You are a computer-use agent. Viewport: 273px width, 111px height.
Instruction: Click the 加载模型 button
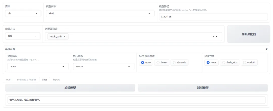pyautogui.click(x=70, y=88)
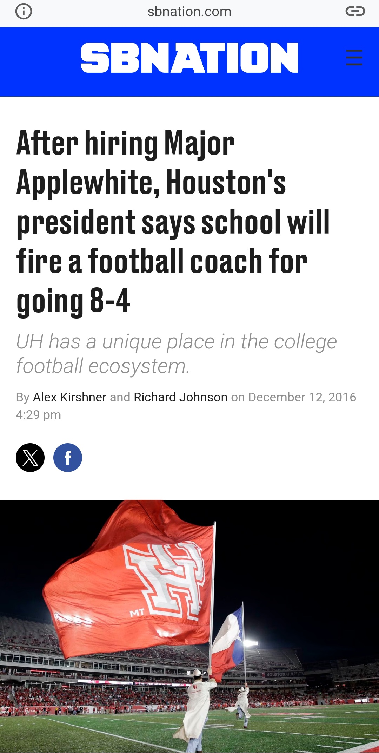Tap the distant runner carrying the Texas flag
Image resolution: width=379 pixels, height=753 pixels.
[240, 705]
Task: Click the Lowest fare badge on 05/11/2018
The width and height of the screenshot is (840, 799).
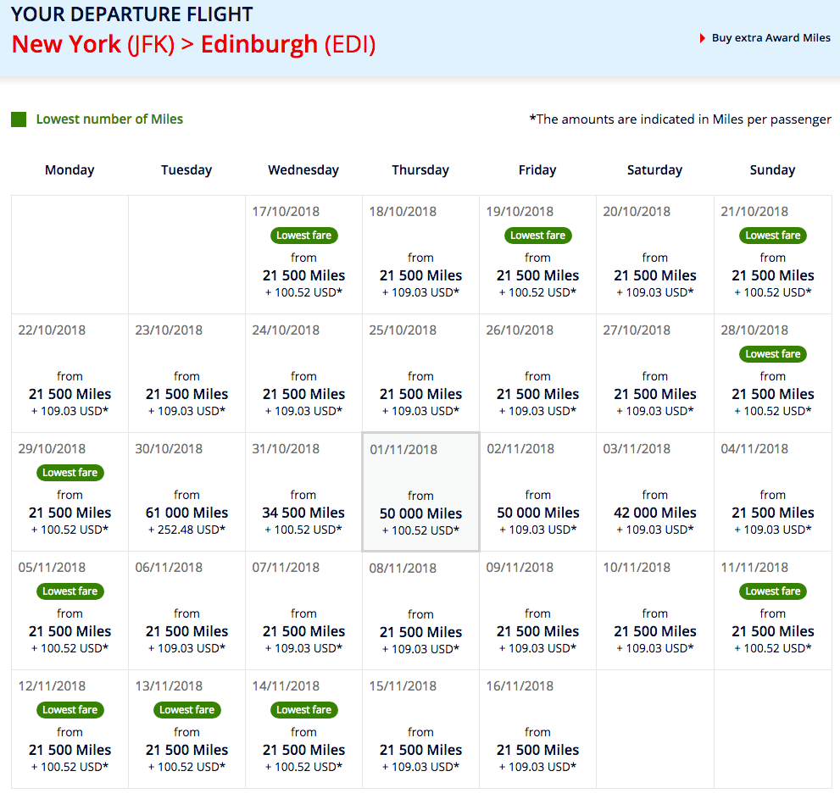Action: (70, 591)
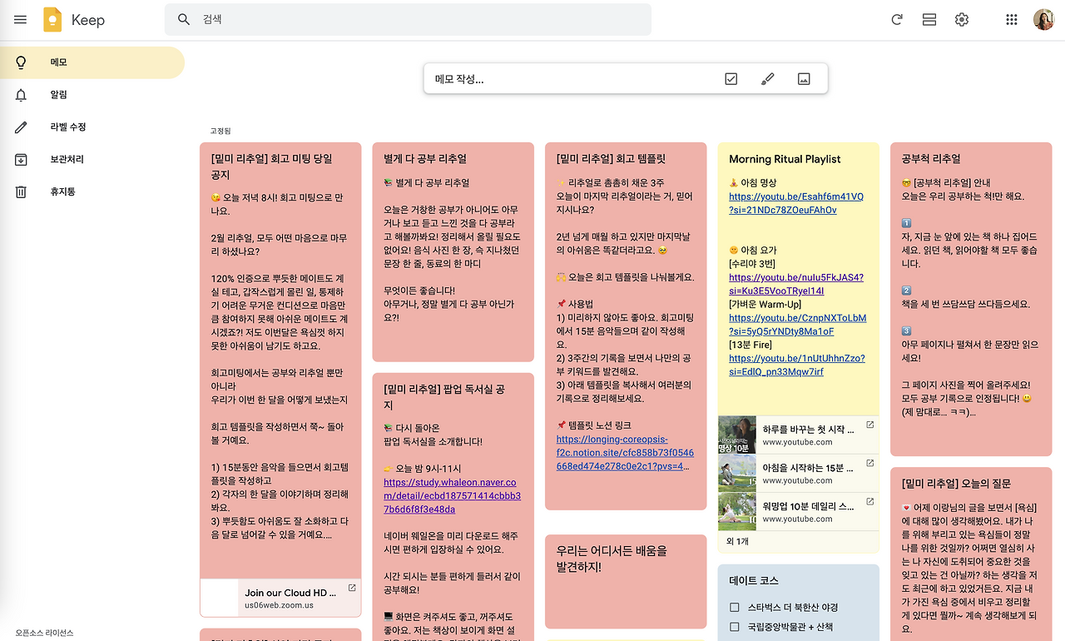Refresh the Keep notes
Image resolution: width=1065 pixels, height=641 pixels.
897,19
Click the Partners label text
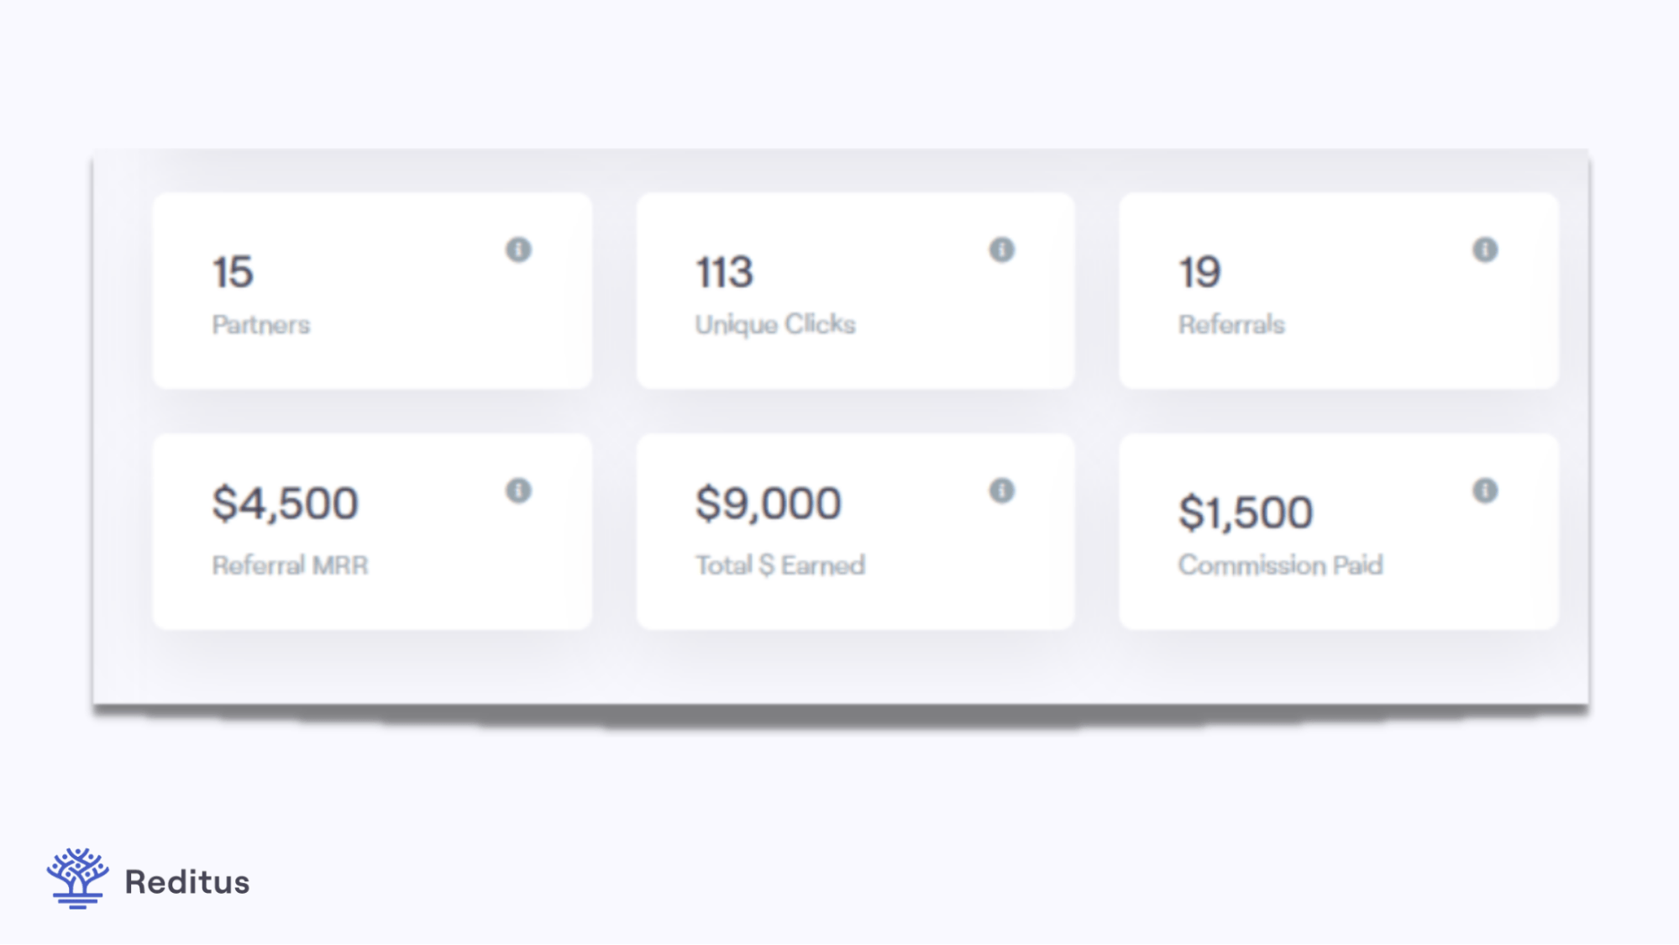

Work required
Transcribe the full listing above exactly, with the images removed.

Output of the exercise
You are a computer-use agent. Viewport: 273px width, 111px height.
Instruction: Click the 加载模型 button
pyautogui.click(x=70, y=88)
Tap the distant runner carrying the Texas flag
Image resolution: width=379 pixels, height=753 pixels.
[240, 705]
Task: Click the Lowest fare badge on 05/11/2018
The width and height of the screenshot is (840, 799).
Action: (70, 591)
Refresh the Keep notes
Image resolution: width=1065 pixels, height=641 pixels.
897,19
Click the Partners label text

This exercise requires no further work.